* **DATA SECTION**

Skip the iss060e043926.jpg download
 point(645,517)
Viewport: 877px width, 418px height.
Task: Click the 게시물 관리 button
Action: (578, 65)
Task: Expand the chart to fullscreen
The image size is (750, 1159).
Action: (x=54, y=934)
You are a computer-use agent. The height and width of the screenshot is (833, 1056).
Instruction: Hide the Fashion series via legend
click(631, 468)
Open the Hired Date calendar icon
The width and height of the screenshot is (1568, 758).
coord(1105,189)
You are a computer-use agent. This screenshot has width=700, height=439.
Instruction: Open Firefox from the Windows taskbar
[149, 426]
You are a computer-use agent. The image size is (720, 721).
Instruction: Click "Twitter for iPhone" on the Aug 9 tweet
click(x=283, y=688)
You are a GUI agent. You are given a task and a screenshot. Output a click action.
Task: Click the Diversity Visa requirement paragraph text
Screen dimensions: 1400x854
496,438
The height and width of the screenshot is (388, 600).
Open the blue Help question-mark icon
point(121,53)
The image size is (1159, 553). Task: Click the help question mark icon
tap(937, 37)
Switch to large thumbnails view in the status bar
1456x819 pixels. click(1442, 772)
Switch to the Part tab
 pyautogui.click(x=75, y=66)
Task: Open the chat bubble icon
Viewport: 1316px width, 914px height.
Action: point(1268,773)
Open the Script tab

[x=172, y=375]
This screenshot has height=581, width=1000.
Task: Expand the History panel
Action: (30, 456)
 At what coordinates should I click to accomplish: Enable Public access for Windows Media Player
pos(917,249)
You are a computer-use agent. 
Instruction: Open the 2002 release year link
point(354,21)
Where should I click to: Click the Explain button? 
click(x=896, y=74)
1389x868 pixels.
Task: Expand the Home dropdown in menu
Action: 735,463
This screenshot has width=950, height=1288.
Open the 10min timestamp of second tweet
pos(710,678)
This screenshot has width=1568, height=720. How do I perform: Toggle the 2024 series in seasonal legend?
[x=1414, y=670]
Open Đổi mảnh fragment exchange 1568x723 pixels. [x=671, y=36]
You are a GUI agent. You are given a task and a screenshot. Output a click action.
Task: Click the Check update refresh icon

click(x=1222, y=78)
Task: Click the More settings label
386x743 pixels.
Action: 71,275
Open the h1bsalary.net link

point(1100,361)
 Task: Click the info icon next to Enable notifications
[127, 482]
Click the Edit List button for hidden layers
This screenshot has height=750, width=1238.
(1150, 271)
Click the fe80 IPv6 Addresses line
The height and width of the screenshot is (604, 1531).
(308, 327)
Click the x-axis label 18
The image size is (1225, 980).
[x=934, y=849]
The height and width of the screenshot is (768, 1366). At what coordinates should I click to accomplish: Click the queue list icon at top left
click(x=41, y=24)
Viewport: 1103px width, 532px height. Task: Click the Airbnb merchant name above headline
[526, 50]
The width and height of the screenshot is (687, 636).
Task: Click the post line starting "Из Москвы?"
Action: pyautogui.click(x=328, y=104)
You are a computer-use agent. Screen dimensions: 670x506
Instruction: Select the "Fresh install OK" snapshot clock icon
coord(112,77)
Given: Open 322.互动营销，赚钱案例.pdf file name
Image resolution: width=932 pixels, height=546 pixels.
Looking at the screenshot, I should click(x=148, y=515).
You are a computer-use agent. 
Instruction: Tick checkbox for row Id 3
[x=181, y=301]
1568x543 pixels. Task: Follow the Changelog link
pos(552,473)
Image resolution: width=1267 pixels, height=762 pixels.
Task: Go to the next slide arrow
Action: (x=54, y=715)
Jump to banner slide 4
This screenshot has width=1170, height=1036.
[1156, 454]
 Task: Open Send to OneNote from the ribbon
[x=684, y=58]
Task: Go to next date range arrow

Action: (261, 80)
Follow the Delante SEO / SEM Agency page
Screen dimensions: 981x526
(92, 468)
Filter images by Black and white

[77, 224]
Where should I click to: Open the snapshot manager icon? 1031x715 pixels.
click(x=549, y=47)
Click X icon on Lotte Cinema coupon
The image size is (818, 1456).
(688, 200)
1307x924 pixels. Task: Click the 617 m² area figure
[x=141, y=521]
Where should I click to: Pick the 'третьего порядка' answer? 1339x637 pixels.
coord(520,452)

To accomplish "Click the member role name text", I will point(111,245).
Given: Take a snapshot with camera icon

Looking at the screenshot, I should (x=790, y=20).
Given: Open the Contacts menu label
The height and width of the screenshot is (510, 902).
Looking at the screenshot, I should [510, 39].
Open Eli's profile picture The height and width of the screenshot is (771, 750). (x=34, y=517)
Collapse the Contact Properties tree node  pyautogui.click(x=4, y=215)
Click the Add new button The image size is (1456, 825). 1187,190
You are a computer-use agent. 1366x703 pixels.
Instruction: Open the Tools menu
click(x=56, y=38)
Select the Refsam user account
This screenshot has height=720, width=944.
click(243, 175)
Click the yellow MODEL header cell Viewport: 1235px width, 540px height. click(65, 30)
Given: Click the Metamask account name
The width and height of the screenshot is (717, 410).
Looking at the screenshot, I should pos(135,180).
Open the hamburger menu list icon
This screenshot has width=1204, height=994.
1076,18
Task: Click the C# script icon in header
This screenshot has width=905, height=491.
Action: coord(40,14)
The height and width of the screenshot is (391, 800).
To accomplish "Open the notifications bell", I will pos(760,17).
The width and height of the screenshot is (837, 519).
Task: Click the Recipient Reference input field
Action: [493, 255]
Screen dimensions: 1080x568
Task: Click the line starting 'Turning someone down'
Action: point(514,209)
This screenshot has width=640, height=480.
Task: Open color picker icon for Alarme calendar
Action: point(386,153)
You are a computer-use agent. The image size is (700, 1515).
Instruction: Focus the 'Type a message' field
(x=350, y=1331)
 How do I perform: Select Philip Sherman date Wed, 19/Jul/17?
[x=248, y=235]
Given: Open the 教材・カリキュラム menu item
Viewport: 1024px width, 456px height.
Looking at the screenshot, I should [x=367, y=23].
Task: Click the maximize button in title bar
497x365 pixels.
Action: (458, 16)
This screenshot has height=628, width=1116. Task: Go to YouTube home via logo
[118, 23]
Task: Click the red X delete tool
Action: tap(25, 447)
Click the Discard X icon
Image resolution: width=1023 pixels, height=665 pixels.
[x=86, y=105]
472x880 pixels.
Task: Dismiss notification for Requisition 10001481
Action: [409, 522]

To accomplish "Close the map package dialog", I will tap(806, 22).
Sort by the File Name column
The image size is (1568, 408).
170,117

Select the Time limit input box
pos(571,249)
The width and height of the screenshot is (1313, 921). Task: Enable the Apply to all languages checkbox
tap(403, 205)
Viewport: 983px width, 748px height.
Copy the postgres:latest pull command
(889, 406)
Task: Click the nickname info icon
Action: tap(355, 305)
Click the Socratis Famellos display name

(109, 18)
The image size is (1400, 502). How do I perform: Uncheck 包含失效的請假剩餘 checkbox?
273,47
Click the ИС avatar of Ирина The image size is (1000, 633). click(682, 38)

* **THE TASK**
Nothing should be altered. Set down all the data again.

* **REPLY TO THE TASK**
Skip the iss060e043926.jpg download
 point(645,517)
Viewport: 877px width, 418px height.
Task: Click the 게시물 관리 button
Action: (578, 65)
Task: Expand the chart to fullscreen
The image size is (750, 1159).
Action: (x=54, y=934)
You are a computer-use agent. The height and width of the screenshot is (833, 1056).
Instruction: Hide the Fashion series via legend
click(631, 468)
Open the Hired Date calendar icon
The width and height of the screenshot is (1568, 758).
coord(1105,189)
You are a computer-use agent. This screenshot has width=700, height=439.
Instruction: Open Firefox from the Windows taskbar
[149, 426]
You are a computer-use agent. The image size is (720, 721).
Instruction: Click "Twitter for iPhone" on the Aug 9 tweet
click(x=283, y=688)
You are a GUI agent. You are given a task and a screenshot. Output a click action.
Task: Click the Diversity Visa requirement paragraph text
Screen dimensions: 1400x854
496,438
The height and width of the screenshot is (388, 600).
Open the blue Help question-mark icon
point(121,53)
The image size is (1159, 553). Task: Click the help question mark icon
tap(937, 37)
Switch to large thumbnails view in the status bar
1456x819 pixels. click(1442, 772)
Switch to the Part tab
 pyautogui.click(x=75, y=66)
Task: Open the chat bubble icon
Viewport: 1316px width, 914px height.
Action: point(1268,773)
Open the Script tab

[x=172, y=375]
This screenshot has height=581, width=1000.
Task: Expand the History panel
Action: (30, 456)
 At what coordinates should I click to accomplish: Enable Public access for Windows Media Player
pos(917,249)
You are a computer-use agent. 
Instruction: Open the 2002 release year link
point(354,21)
Where should I click to: Click the Explain button? 
click(x=896, y=74)
1389x868 pixels.
Task: Expand the Home dropdown in menu
Action: 735,463
This screenshot has width=950, height=1288.
Open the 10min timestamp of second tweet
pos(710,678)
This screenshot has width=1568, height=720. How do I perform: Toggle the 2024 series in seasonal legend?
[x=1414, y=670]
Open Đổi mảnh fragment exchange 1568x723 pixels. [x=671, y=36]
You are a GUI agent. You are given a task and a screenshot. Output a click action.
Task: Click the Check update refresh icon

click(x=1222, y=78)
Task: Click the More settings label
386x743 pixels.
Action: 71,275
Open the h1bsalary.net link

point(1100,361)
 Task: Click the info icon next to Enable notifications
[127, 482]
Click the Edit List button for hidden layers
This screenshot has height=750, width=1238.
(1150, 271)
Click the fe80 IPv6 Addresses line
The height and width of the screenshot is (604, 1531).
(308, 327)
Click the x-axis label 18
The image size is (1225, 980).
[x=934, y=849]
The height and width of the screenshot is (768, 1366). At what coordinates should I click to accomplish: Click the queue list icon at top left
click(x=41, y=24)
Viewport: 1103px width, 532px height. Task: Click the Airbnb merchant name above headline
[526, 50]
The width and height of the screenshot is (687, 636).
Task: Click the post line starting "Из Москвы?"
Action: pyautogui.click(x=328, y=104)
You are a computer-use agent. Screen dimensions: 670x506
Instruction: Select the "Fresh install OK" snapshot clock icon
coord(112,77)
Given: Open 322.互动营销，赚钱案例.pdf file name
Image resolution: width=932 pixels, height=546 pixels.
Looking at the screenshot, I should click(x=148, y=515).
You are a computer-use agent. 
Instruction: Tick checkbox for row Id 3
[x=181, y=301]
1568x543 pixels. Task: Follow the Changelog link
pos(552,473)
Image resolution: width=1267 pixels, height=762 pixels.
Task: Go to the next slide arrow
Action: (x=54, y=715)
Jump to banner slide 4
This screenshot has width=1170, height=1036.
[1156, 454]
 Task: Open Send to OneNote from the ribbon
[x=684, y=58]
Task: Go to next date range arrow

Action: (261, 80)
Follow the Delante SEO / SEM Agency page
Screen dimensions: 981x526
(92, 468)
Filter images by Black and white

[77, 224]
Where should I click to: Open the snapshot manager icon? 1031x715 pixels.
click(x=549, y=47)
Click X icon on Lotte Cinema coupon
The image size is (818, 1456).
(688, 200)
1307x924 pixels. Task: Click the 617 m² area figure
[x=141, y=521]
Where should I click to: Pick the 'третьего порядка' answer? 1339x637 pixels.
coord(520,452)

To accomplish "Click the member role name text", I will point(111,245).
Given: Take a snapshot with camera icon

Looking at the screenshot, I should (x=790, y=20).
Given: Open the Contacts menu label
The height and width of the screenshot is (510, 902).
Looking at the screenshot, I should [510, 39].
Open Eli's profile picture The height and width of the screenshot is (771, 750). (x=34, y=517)
Collapse the Contact Properties tree node  pyautogui.click(x=4, y=215)
Click the Add new button The image size is (1456, 825). 1187,190
You are a computer-use agent. 1366x703 pixels.
Instruction: Open the Tools menu
click(x=56, y=38)
Select the Refsam user account
This screenshot has height=720, width=944.
click(243, 175)
Click the yellow MODEL header cell Viewport: 1235px width, 540px height. click(65, 30)
Given: Click the Metamask account name
The width and height of the screenshot is (717, 410).
Looking at the screenshot, I should pos(135,180).
Open the hamburger menu list icon
This screenshot has width=1204, height=994.
1076,18
Task: Click the C# script icon in header
This screenshot has width=905, height=491.
Action: coord(40,14)
The height and width of the screenshot is (391, 800).
To accomplish "Open the notifications bell", I will pos(760,17).
The width and height of the screenshot is (837, 519).
Task: Click the Recipient Reference input field
Action: [493, 255]
Screen dimensions: 1080x568
Task: Click the line starting 'Turning someone down'
Action: point(514,209)
This screenshot has width=640, height=480.
Task: Open color picker icon for Alarme calendar
Action: point(386,153)
You are a computer-use agent. The image size is (700, 1515).
Instruction: Focus the 'Type a message' field
(x=350, y=1331)
 How do I perform: Select Philip Sherman date Wed, 19/Jul/17?
[x=248, y=235]
Given: Open the 教材・カリキュラム menu item
Viewport: 1024px width, 456px height.
Looking at the screenshot, I should [x=367, y=23].
Task: Click the maximize button in title bar
497x365 pixels.
Action: (458, 16)
This screenshot has height=628, width=1116. Task: Go to YouTube home via logo
[118, 23]
Task: Click the red X delete tool
Action: tap(25, 447)
Click the Discard X icon
Image resolution: width=1023 pixels, height=665 pixels.
[x=86, y=105]
472x880 pixels.
Task: Dismiss notification for Requisition 10001481
Action: [409, 522]

To accomplish "Close the map package dialog", I will tap(806, 22).
Sort by the File Name column
The image size is (1568, 408).
170,117

Select the Time limit input box
pos(571,249)
The width and height of the screenshot is (1313, 921). Task: Enable the Apply to all languages checkbox
tap(403, 205)
Viewport: 983px width, 748px height.
Copy the postgres:latest pull command
(889, 406)
Task: Click the nickname info icon
Action: tap(355, 305)
Click the Socratis Famellos display name

(109, 18)
The image size is (1400, 502). How do I perform: Uncheck 包含失效的請假剩餘 checkbox?
273,47
Click the ИС avatar of Ирина The image size is (1000, 633). click(682, 38)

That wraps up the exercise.